Debenhams introduces AI to drive agility across pricing and promotions
Debenhams Group, formerly known as Boohoo Group, has implemented Artificial Intelligence (AI) at scale to optimise pricing and promotions. The early results are promising, with the online retail giant reporting improvements in sales, profit margins, and cash flow.
Debenhams Group, which was historically reliant on time-intensive, manual pricing processes, is now automating decision-making across thousands of SKUs in real-time.
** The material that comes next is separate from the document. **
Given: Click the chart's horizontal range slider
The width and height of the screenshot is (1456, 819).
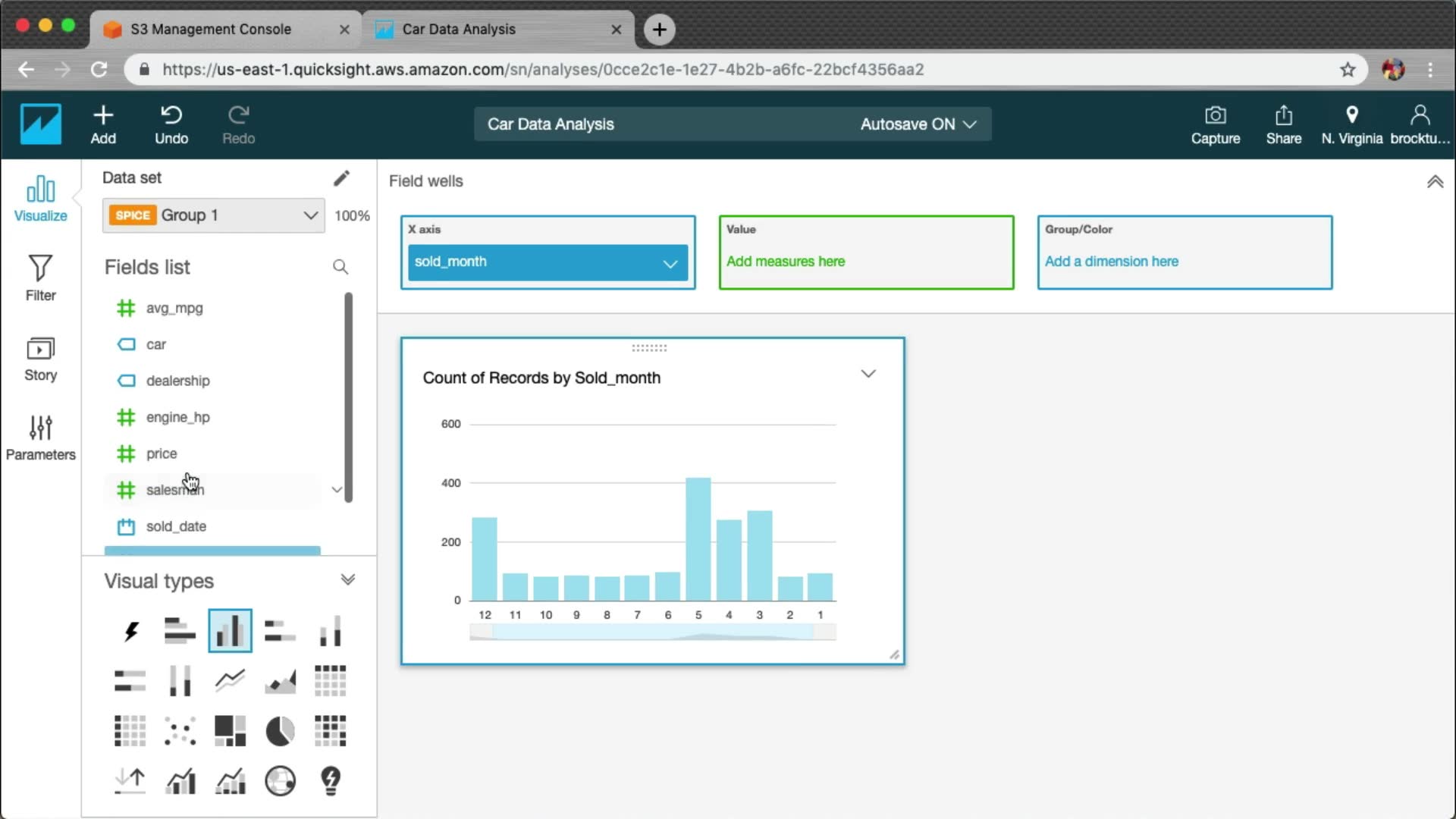Looking at the screenshot, I should 652,632.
The move will see it roll out AI across its entire brand portfolio including PLT, Boohoo, Debenhams, Dorothy Perkins and Karen Millen.
This shift promises a more agile response to demand patterns, seasonal trends and inventory levels, improving pricing accuracy and promotional timing at scale.
Dan Finley, CEO of Debenhams Group, said: "With this technology, we’ve fundamentally changed how we approach pricing.
"AI gives us the ability to make smarter decisions at speed, ensuring our promotions deliver the best value for our growing customer base and driving both business performance as well as the customer experience."
The deployment has also freed up merchandising teams from spreadsheet-heavy workflows, allowing the business to focus on strategic activities.
Boohoo Group rebranded as Debenhams Group in March, marking a major strategic shift and celebrating the continued turnaround of the department store brand it acquired out of administration three years ago.
It comes as Debenhams Group is in talks to secure a refinancing package worth up to £175 million to support its ongoing transformation.
The Manchester-based group has entered discussions to raise £50 million through the high-yield debt market - an avenue known for higher interest rates that could climb into the mid-teens. The remaining £125 million is expected to come from refinancing a two-year loan originally secured in October 2023. That facility drew criticism from major shareholder and rival Mike Ashley at the time, who labelled it "the worst refinancing deal that a public company has done in living memory".